──────── Record excerpts
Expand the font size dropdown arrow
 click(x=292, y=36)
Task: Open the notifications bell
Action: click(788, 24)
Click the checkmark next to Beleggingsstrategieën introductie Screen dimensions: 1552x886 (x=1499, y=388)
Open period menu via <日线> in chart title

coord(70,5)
────────────────
## What you are asked to do
With the line that contains "Click the checkmark" as your start, reproduce the data above exactly through its last line, and nothing before that start.

## Solution to the exercise
Click the checkmark next to Beleggingsstrategieën introductie Screen dimensions: 1552x886 (x=1499, y=388)
Open period menu via <日线> in chart title

coord(70,5)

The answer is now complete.